== Passage shown ==
____________

This compact box is built very solidly, with a sturdy MDF cabinet and titanium-finished baffle with a removable grille. Underneath you’ll find a 10” front-firing driver which delivers great punch and good clarity for the price.
It’s solid for both monitoring in a smaller studio and for home theatres that need some quality low-end. Make sure to check out the complete PSW10 review for more on this cool subwoofer.
What are the Benefits of Owning a Studio Subwoofer?
Compared to studio monitors or headphones, subwoofers are not seen as often in studios, although they are certainly popular pieces of equipment.
Of course, many producers working in smaller spaces don’t feel the need to have the extra low-end power a subwoofer can offer. In some situations, these producers are correct, although there are many benefits to adding a subwoofer to your studio setup. Let’s take a look at some of the reasons.
They Cover the Entire Range
The main benefit of having a studio subwoofer in your setup is to have a transducer dedicated to producing super low frequencies.
Let’s face it, although a niche product, monitor speakers still share some of the same issues as their general-purpose counterparts. One of these is that a standard studio monitor speaker will have to work very hard in order to cover the entire frequency range required in a good mix.
The majority of modern monitors in the affordable and mid-range market generally come with smaller low-frequency drivers – in some cases, the drivers are so small that they are more suitable for driving mids than anything else! More expensive monitors are less prone to this because of the larger transducers used.
This is where the benefits of a subwoofer become clear. Their dedicated low-end transducers deliver bass in bucketloads. Having a subwoofer can help expose the subtlest nuances in the low-end of your mix, making them very valuable for studio monitoring and critical listening of all kinds.

____________

== Items ==
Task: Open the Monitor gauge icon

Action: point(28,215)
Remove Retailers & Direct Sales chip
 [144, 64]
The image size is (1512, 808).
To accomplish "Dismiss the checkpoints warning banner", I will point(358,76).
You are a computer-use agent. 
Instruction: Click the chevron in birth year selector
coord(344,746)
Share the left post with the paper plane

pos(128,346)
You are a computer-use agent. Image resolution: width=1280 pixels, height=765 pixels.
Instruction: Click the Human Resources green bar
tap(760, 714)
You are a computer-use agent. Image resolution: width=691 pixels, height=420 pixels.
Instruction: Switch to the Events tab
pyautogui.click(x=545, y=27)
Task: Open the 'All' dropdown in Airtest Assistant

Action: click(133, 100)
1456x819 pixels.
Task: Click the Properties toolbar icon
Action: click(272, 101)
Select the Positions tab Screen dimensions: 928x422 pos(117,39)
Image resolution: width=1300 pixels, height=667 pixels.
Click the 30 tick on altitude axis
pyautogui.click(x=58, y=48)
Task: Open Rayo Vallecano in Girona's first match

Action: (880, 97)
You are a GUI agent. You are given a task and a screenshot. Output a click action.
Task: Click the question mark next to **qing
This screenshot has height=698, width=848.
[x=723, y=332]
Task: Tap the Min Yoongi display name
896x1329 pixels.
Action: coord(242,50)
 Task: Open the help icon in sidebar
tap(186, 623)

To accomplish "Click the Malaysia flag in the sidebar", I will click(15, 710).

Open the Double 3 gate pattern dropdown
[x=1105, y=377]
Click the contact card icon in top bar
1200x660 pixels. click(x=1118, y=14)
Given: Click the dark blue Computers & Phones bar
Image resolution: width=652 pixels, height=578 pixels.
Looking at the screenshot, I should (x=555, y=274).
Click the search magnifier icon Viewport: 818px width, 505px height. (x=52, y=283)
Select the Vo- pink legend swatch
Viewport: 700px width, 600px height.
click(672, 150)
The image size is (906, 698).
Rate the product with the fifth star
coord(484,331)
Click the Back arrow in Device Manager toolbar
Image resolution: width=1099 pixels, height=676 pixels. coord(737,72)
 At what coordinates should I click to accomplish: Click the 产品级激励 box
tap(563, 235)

____________

== The tasks ==
1. Arrange the listing entries from the line with "will click(15, 710)." up to and including the line with "1200x660 pixels. click(x=1118, y=14)" as a two-column CSV, one row per request, with columns named instruction and response. Put each value in one quoted field, with any line breaks replaced by spaces.
2. Pick up the passage about studio subwoofers after its final sentence and keep writing it.
The listing has no connection to the passage about studio subwoofers.

== Answers for this exercise ==
1.
instruction,response
"To accomplish ""Click the Malaysia flag in the sidebar"",","I will click(15, 710)."
"Open the Double 3 gate pattern dropdown","[x=1105, y=377]"
"Click the contact card icon in top bar","1200x660 pixels. click(x=1118, y=14)"

2.
On a similar note, your new subwoofer will cover the lower end with much more power than your monitors ever could. We are talking anywhere from 100 watts to 200 watts (and beyond!) of dedicated low-end boost. You may never need that much power, but it’s good to know it’s there.
Relieving Pressure from Your Monitors
As we have mentioned before, all studio monitors work within a specific frequency range. Some will go lower than others, but they all exhibit some sort of drop when you start reaching the bottom of the range. Adding a subwoofer to your setup can relieve your monitors from having to deal with those frequencies. In this case, all they have to do is focus on the mids and trebles, which most of them do rather well.
Most modern studio subwoofers come with a variable crossover. This feature allows you to set the exact frequency where the subwoofer will kick in and monitors fade out. When you set the crossover to hit that sweet spot, your monitors will be able to divert all of the power from the amp to the frequencies where they work most comfortably. Depending on the model you have gone for, you will be able to choose the frequency that best suits you.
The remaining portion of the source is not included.